The diffusion of each technological revolution confronts enormous resistance from institutions deeply adapted to the previous paradigm. Therefore, each technological propagates in two different periods: Installation and deployment. The first half sets up the infrastructure, usually with over-investment, but the infrastructure stays. It is a period of creative destruction, of unlearning, lead by financial capital, ends in a stock-market crash. The second is one of creative construction, led by production capital, applying the paradigm to innovate across all sectors and to spread the social benefits more widely – until maturity and exhaustion.

Why the bubble?

The capitalist economy is shaped by two different and functionally separate agents: Production capital (agent of accumulating wealth-making capacity) and financial capital (agent for reallocating and redistributing). Production capital has a long-term bias, financial capital has a short-term bias. Financial capital is better at massively redirecting resources and force new paradigm diffusion. Production capital is better for carrying growth and expansion within an established paradigm.

The role of the state changes: In installation period – the gilded age – the market does it all. In the deployment stage – the golden age – the state has an intelligent come-back, promoting long term growth.

Three investment paths for assuring long-term growth

Financial wealth and production wealth can both be destroyed, but for financial wealth you normally cannot influence it.

The best investment for the future is the capacity for technical change. Short-term, this means fostering innovation and entrepreneurship in the current paradigm. In the medium-term it means betting on the gestation of the next revolution. Insuring the long-term future means favoring open-ended science increasing the quality of human capital.
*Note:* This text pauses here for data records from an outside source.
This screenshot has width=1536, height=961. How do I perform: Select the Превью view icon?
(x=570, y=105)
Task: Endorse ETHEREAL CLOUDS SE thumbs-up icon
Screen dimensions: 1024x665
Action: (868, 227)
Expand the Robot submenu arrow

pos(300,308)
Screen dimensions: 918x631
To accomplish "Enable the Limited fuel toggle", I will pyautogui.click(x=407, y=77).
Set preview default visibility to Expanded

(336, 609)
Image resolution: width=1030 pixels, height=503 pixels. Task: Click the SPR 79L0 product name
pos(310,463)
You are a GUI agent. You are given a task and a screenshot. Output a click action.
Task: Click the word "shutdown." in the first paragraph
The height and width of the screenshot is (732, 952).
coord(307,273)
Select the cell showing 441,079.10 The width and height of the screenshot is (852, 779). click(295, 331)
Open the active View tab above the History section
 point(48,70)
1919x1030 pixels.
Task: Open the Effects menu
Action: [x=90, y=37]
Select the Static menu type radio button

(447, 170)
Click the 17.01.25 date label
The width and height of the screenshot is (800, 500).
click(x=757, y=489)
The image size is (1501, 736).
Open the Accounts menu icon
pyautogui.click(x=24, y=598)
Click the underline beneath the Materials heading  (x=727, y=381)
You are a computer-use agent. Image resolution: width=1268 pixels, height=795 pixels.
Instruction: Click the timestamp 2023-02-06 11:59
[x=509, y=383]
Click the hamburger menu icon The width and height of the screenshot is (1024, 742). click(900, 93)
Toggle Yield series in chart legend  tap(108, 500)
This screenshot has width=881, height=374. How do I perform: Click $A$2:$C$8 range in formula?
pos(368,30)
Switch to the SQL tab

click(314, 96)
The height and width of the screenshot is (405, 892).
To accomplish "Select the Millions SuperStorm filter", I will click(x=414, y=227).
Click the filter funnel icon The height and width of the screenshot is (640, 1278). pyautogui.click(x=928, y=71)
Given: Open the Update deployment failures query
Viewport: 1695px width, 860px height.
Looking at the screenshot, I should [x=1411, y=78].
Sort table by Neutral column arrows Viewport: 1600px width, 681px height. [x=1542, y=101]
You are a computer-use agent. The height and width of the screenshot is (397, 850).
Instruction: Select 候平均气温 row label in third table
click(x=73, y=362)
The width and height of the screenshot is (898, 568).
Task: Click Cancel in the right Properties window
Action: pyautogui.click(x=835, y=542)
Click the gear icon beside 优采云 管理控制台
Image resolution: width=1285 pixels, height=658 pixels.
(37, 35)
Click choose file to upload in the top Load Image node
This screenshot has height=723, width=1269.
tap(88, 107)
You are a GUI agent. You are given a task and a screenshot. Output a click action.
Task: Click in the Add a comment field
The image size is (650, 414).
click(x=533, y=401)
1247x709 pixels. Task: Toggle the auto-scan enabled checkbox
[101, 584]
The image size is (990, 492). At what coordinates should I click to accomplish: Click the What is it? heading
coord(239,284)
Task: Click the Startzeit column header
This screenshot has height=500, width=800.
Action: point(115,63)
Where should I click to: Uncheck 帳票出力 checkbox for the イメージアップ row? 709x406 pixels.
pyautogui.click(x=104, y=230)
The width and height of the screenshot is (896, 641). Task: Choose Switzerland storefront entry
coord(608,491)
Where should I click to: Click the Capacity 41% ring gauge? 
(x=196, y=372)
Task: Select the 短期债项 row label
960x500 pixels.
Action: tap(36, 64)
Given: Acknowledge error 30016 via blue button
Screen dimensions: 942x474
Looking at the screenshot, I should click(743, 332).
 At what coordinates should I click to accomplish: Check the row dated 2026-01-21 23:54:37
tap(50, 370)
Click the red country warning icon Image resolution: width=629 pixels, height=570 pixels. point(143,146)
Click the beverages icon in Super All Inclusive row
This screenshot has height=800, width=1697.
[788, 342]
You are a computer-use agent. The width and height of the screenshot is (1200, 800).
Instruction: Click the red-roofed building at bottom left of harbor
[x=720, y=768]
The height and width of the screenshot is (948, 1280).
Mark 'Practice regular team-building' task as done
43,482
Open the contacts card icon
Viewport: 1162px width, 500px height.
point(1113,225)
The current techno-economic paradigm shift is from the logic of cheap energy to the logic of abundant information. The new paradigm is still wrapped in the old, because cheap oil and cheap Asian labor favored stretching the old paradigm. But rising material and oil prices will lead to rising packaging and freight costs. Every little thing is wrapped in energy, such as cardboard or plastic. The visible effects of increasing global warming, with a rising climate risk (more Katrinas). There will be a change in the production, transport and distribution of tangible goods, leading to changes in business strategies and government policies.

The major transformations to expect (or to participate in): [lots of things], two being changes in lifestyle and urban planning towards activities and foot transportation.

Long-term funding: In the knowledge society, redistribution is not enough. Open-ended science works like a rich genetic pool. Investing in science, technology, education and entrepreneurship counteracts inflation by increasing average productivity. It is time to abandon market fundamentalism and agree ton a shared strategy to put order in finance and to collectively promote innovation to insure the future.